Om de inhaalassistent te kunnen activeren, is het volgende vereist:
- er is een voorligger (doelvoertuig) aanwezig
- de actuele snelheid van uw auto is minimaal 70 km/h (43 mph)
- de opgeslagen snelheid is hoog genoeg om veilig te kunnen inhalen.
Om de inhaalassistent te starten:
Activeer de richtingaanwijzer.
Gebruik de linker richtingaanwijzer bij een auto met het stuur links of de rechter bij een auto met het stuur rechts.
De inhaalassistent begint de acceleratie en verkort gedurende een beperkte tijd het tijdsverschil tot de voorligger om het inhalen makkelijker te maken.

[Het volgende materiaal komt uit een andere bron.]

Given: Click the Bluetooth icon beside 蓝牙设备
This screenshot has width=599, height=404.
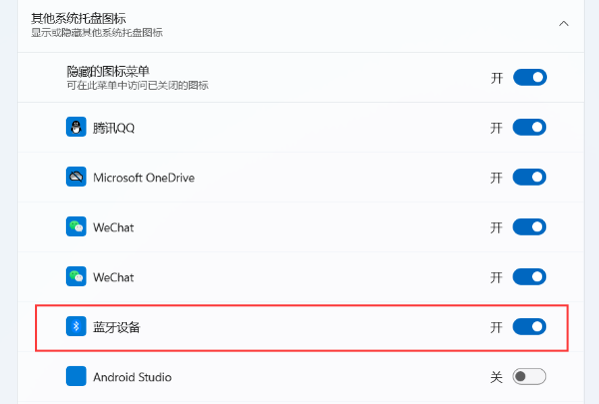Looking at the screenshot, I should [76, 327].
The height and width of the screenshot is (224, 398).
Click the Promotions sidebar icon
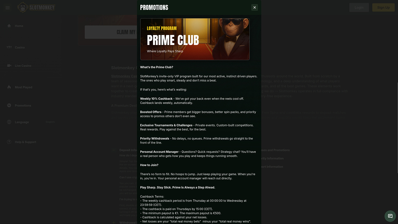tap(9, 105)
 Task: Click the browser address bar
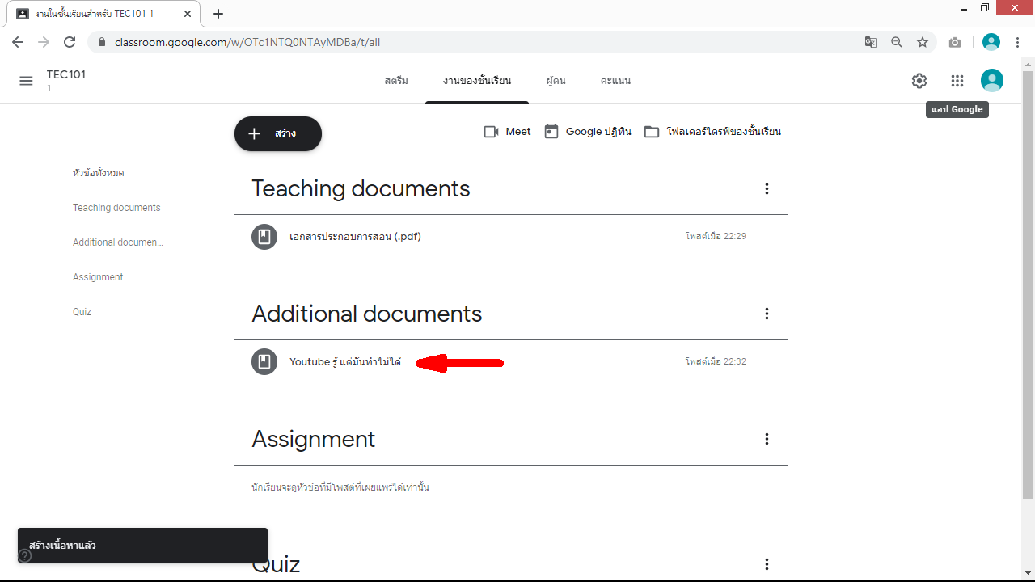485,42
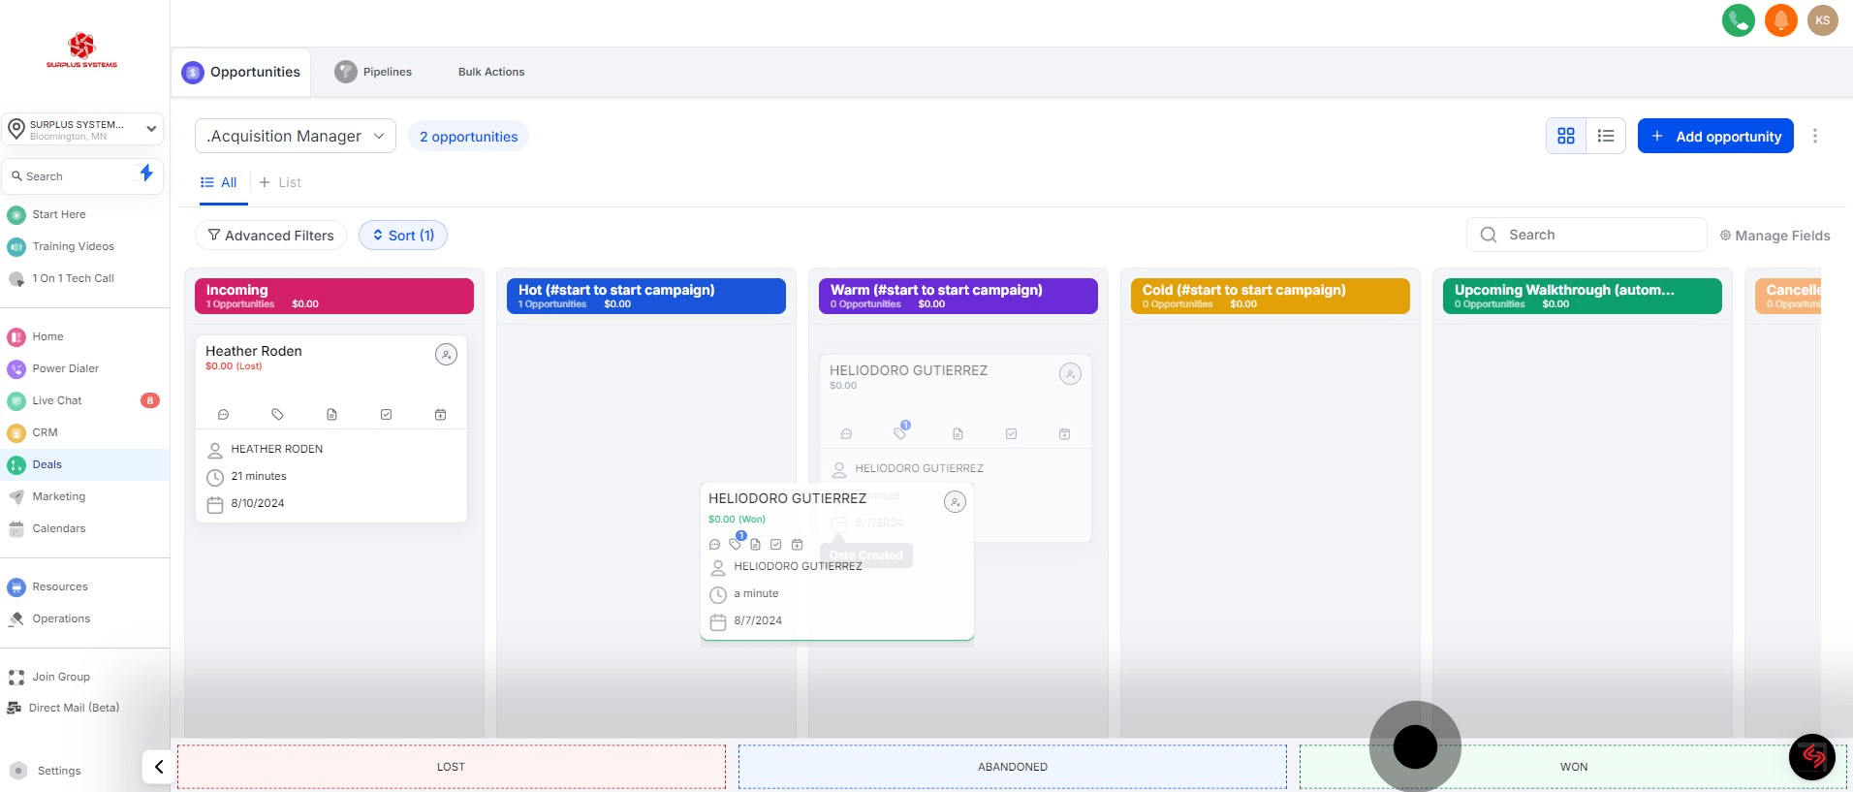Open the Bulk Actions tab
The height and width of the screenshot is (792, 1853).
(491, 72)
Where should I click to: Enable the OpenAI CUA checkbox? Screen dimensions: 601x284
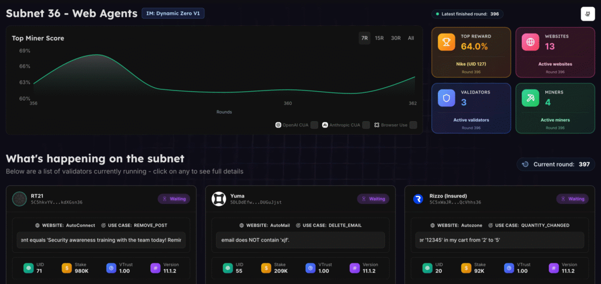(315, 125)
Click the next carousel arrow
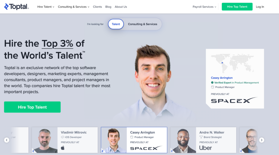This screenshot has width=279, height=155. coord(262,140)
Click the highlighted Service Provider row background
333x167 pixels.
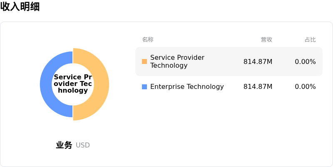[x=221, y=71]
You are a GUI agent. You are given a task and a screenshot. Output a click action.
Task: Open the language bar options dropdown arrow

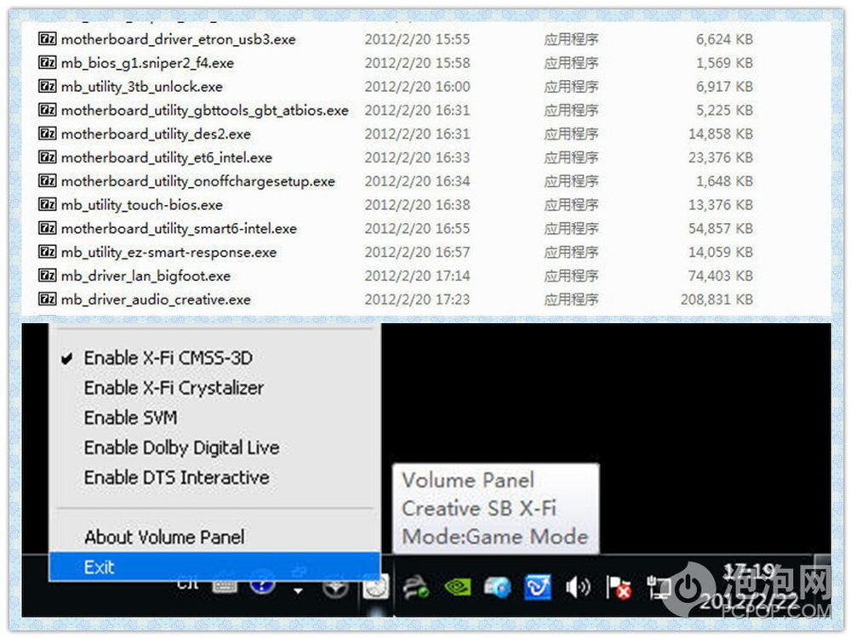click(299, 590)
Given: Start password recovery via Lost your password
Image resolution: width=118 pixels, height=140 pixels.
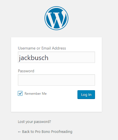Looking at the screenshot, I should 34,122.
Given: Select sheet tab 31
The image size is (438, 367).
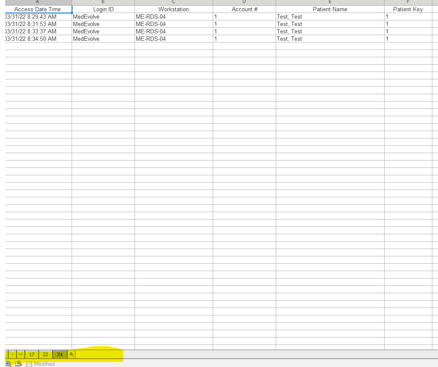Looking at the screenshot, I should coord(60,354).
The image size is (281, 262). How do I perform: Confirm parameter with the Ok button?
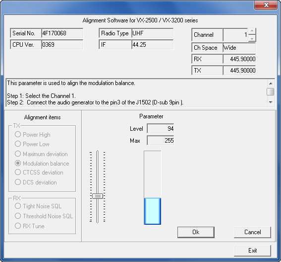pyautogui.click(x=196, y=232)
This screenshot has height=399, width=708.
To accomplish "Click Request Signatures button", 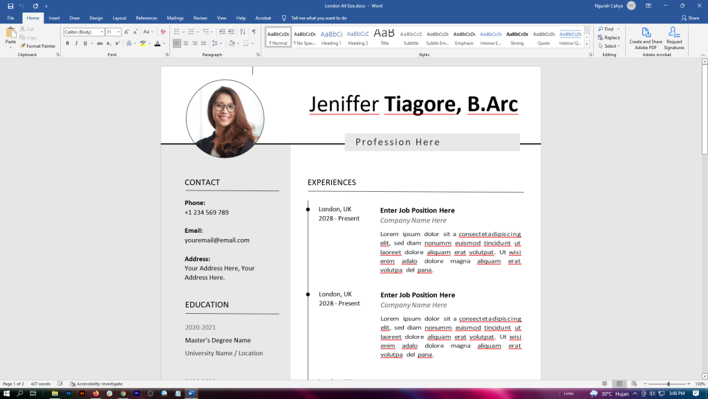I will [x=673, y=36].
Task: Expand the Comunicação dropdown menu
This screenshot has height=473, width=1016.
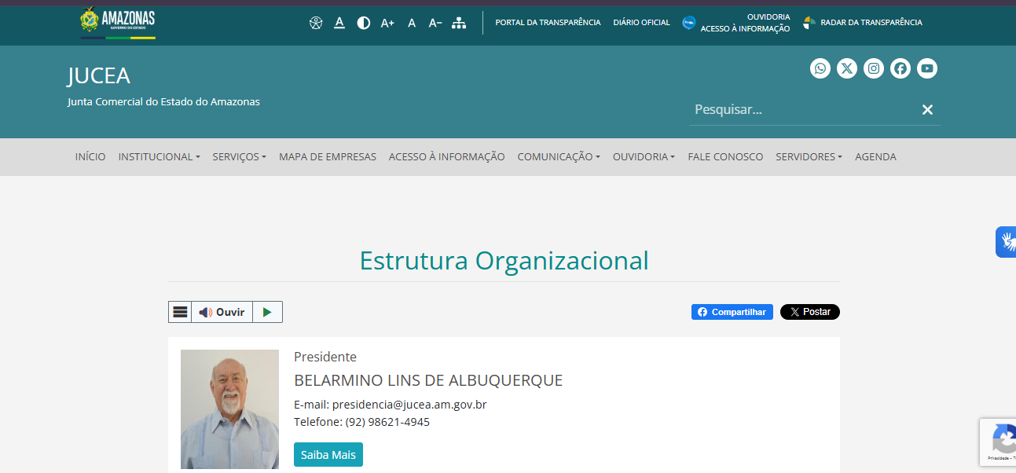Action: click(x=558, y=156)
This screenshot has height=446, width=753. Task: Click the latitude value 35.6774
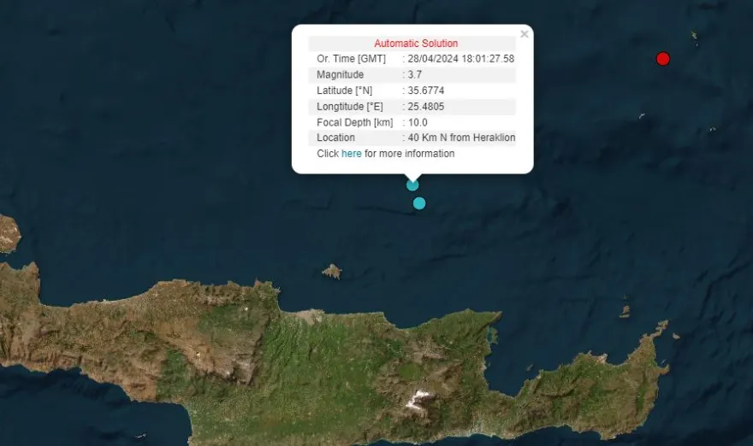(x=425, y=91)
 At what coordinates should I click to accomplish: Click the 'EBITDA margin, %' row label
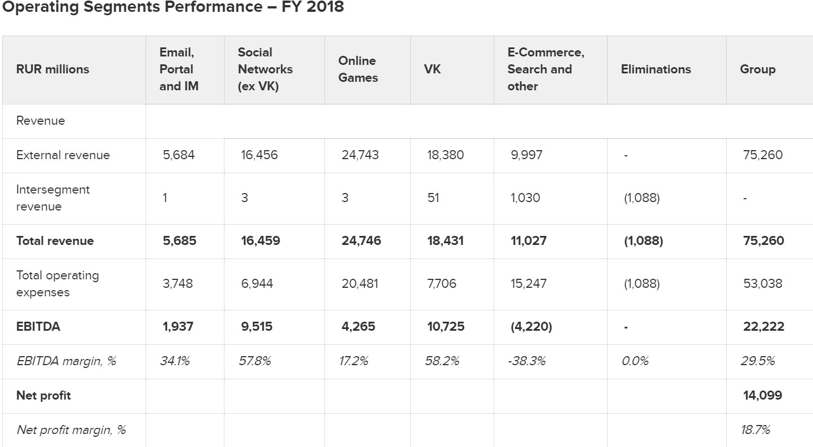(x=66, y=361)
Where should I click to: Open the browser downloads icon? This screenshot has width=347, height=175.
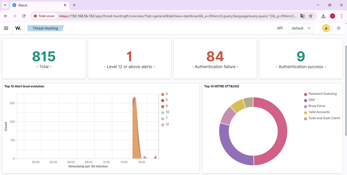pyautogui.click(x=323, y=16)
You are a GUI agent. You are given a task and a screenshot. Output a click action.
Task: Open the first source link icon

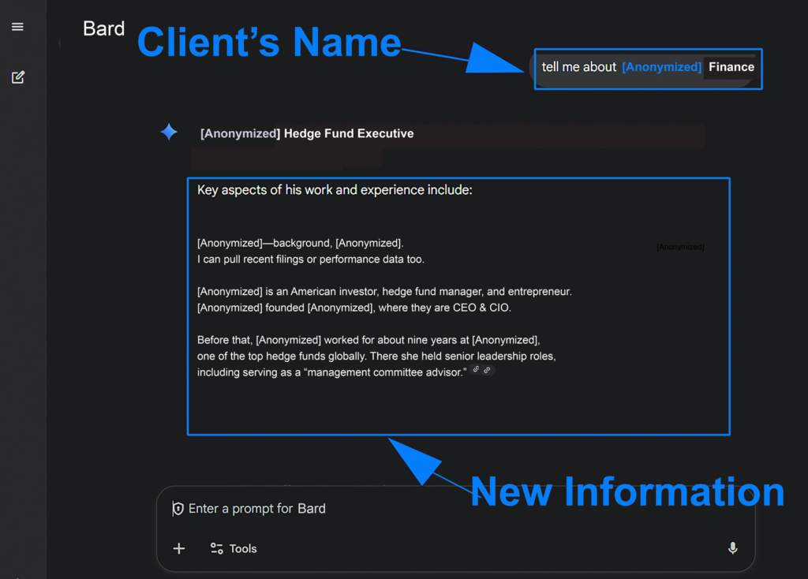pos(476,370)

Als er niet wordt ingehaald, gaat het tijdsverschil terug naar het vooraf ingestelde verschil.
Waarschuwing
Let erop dat de inhaalassistent bij plotselinge wijzigingen tijdens het gebruik ervan soms ongewenste acceleraties kan verrichten.
Vermijd daarom de volgende situaties:
- u nadert een afslag om af te slaan in de richting die normaal voor inhaalmanoeuvres geldt
- een voorligger mindert vaart voordat uw auto de inhaalstrook heeft bereikt
- het verkeer op de inhaalstrook mindert vaart
- een auto bestemd voor rechtsrijdend verkeer rijdt in een land met linksrijdend verkeer (of andersom).
Dergelijke situaties zijn te vermijden door de adaptieve cruisecontrol of Pilot Assist tijdelijk in de stand-bystand te zetten.